China’s Ministry of Public Security warns of cyber data pollution by unsafe, questionable AI trainings
(Global Times/BRNN) -- China’s Ministry of Public Security (MPS) on Tuesday issued a safety advisory, warning that artificial intelligence (AI) training data varies widely in quality, which often contains false information, fabricated content, and biased views.
The advisory noted that if just 0.01 percent of training data includes false text, harmful AI model output can increase it by 11.2 percent.
The three core elements of AI are algorithms, computing power, and data. Among them, data is the fundamental element for training AI models and a key resource for AI applications. It provides the raw material for AI models, influences AI performance, and drives AI usage, said the MPS in an article published on its official WeChat account.

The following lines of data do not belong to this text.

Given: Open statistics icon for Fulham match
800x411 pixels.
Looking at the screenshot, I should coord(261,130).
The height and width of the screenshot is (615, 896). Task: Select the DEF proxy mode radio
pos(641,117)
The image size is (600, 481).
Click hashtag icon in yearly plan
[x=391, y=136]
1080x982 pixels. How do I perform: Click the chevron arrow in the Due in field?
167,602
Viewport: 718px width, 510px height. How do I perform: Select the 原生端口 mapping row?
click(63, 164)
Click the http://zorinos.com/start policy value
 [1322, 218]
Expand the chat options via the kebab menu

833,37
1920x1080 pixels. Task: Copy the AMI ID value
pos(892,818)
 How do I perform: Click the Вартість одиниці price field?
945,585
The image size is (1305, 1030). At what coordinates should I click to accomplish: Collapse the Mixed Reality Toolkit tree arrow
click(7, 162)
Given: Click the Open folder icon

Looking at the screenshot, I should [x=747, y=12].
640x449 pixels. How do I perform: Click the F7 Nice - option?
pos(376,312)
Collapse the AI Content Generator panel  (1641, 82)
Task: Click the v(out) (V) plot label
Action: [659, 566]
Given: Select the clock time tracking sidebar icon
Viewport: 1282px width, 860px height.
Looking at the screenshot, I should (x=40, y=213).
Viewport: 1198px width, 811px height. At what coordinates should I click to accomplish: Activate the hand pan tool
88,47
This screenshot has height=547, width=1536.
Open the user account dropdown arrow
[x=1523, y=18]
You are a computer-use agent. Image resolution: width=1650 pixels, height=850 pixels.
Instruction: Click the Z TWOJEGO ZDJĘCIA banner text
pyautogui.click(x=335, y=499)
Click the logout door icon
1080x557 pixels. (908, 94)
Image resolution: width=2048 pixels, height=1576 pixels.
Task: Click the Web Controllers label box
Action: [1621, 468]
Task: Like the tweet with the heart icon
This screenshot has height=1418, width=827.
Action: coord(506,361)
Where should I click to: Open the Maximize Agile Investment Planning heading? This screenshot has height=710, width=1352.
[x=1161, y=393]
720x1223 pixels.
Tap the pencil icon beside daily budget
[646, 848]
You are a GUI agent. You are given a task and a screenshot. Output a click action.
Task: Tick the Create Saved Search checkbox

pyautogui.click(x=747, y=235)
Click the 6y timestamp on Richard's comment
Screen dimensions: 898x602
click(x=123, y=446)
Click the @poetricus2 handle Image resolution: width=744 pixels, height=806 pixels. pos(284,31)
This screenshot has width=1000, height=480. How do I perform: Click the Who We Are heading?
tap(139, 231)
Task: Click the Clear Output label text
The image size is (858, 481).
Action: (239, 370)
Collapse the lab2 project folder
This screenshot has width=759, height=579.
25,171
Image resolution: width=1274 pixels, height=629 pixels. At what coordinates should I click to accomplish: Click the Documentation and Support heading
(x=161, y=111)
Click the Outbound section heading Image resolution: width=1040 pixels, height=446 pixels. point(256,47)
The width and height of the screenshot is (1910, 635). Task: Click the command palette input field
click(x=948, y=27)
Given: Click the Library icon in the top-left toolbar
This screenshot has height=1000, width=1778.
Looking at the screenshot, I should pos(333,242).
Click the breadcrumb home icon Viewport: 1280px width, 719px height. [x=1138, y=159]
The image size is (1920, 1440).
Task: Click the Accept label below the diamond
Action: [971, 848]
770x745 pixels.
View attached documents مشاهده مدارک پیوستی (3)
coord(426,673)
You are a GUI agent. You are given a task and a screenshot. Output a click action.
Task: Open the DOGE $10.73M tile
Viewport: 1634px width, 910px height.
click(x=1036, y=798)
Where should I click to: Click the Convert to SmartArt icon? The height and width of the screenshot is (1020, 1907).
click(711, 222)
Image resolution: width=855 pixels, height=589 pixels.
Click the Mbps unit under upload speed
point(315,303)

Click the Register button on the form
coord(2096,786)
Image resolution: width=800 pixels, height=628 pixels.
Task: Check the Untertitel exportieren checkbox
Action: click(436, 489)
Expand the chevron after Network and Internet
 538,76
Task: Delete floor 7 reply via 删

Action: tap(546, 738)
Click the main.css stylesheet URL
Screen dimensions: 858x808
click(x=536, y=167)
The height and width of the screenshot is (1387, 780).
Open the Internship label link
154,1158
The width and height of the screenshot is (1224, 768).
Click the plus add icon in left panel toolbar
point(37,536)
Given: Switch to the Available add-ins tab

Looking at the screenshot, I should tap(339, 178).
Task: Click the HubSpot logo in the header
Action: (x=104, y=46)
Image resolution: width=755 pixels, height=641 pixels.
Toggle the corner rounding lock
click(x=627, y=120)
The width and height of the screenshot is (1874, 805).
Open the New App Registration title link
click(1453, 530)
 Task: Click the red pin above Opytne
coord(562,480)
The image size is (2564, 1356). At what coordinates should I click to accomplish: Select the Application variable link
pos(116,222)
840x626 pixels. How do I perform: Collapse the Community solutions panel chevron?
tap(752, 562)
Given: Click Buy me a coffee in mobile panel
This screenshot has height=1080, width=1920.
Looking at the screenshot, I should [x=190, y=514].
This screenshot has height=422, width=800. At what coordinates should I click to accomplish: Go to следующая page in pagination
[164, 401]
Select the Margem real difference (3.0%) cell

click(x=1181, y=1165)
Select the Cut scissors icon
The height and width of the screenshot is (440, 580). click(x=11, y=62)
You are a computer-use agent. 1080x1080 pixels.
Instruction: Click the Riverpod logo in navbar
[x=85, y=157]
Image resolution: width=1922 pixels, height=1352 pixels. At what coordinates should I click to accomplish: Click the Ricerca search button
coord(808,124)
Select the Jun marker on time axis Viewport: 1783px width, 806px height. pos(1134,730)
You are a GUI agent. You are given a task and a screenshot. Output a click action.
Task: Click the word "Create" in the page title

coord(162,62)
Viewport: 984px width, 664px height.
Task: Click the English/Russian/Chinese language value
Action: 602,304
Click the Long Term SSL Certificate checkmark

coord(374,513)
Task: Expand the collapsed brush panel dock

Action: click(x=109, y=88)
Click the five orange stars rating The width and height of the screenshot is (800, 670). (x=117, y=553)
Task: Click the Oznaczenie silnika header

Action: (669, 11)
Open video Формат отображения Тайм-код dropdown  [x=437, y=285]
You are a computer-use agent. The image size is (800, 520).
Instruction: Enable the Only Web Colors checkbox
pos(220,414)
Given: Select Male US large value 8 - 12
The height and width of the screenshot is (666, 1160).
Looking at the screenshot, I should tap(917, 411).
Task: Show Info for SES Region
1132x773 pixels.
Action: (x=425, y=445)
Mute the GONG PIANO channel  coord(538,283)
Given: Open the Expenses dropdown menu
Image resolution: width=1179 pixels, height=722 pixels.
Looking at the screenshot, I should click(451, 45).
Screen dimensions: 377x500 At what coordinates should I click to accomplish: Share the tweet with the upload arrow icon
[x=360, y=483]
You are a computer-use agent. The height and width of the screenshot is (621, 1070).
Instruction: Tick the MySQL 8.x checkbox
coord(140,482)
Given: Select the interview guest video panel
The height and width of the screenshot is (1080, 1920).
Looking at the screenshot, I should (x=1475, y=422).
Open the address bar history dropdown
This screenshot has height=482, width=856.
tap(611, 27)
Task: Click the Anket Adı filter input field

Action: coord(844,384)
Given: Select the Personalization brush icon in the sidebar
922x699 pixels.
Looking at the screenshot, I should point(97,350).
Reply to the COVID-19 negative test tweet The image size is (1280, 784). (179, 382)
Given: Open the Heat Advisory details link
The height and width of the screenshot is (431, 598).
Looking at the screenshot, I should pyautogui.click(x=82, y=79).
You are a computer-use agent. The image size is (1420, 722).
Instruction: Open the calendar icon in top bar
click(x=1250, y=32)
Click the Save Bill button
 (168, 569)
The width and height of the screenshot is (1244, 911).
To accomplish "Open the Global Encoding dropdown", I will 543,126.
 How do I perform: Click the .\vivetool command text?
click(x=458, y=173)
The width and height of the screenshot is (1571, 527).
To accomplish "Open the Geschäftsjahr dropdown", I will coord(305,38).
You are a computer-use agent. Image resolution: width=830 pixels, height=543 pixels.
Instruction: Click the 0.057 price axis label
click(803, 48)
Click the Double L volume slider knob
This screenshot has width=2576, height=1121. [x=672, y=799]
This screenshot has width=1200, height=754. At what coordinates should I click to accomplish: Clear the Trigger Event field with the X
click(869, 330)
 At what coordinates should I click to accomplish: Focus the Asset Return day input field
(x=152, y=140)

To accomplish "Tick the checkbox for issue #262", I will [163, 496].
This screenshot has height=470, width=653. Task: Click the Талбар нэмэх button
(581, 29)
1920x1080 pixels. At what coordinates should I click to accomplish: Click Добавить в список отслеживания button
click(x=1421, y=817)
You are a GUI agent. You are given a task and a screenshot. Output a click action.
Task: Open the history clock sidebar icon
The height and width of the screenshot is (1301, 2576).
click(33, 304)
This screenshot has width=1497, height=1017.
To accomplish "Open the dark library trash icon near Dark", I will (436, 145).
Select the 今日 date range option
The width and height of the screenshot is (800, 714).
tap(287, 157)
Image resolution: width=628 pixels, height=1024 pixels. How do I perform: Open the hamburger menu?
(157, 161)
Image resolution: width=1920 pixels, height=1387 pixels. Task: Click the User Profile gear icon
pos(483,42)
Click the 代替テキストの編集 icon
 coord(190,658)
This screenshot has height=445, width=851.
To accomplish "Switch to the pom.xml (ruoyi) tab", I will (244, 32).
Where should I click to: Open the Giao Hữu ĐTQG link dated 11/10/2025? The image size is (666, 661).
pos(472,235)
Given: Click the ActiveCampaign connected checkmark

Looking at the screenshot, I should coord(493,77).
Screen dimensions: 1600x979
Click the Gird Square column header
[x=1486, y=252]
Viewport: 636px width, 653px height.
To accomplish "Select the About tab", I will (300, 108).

High-quality data can significantly enhance the accuracy and reliability of AI models. However, compromised data may lead to faulty decisions or even system failures, posing serious safety risks, it noted.
Studies show that even a tiny amount of false text in training data can sharply increase harmful outputs. For instance, just 0.001 percent of false text can raise harmful output by 7.2 percent, and at 0.01 percent, the increase reaches 11.2 percent, said the article.
False content generated by polluted data can be re-used into future training, creating a lasting “pollution legacy effect.” AI-generated content now far exceeds human-created content in volume, and the prevalence of low-quality, biased data will result in compounding errors in training, ultimately distorting the model’s understanding over time, it said.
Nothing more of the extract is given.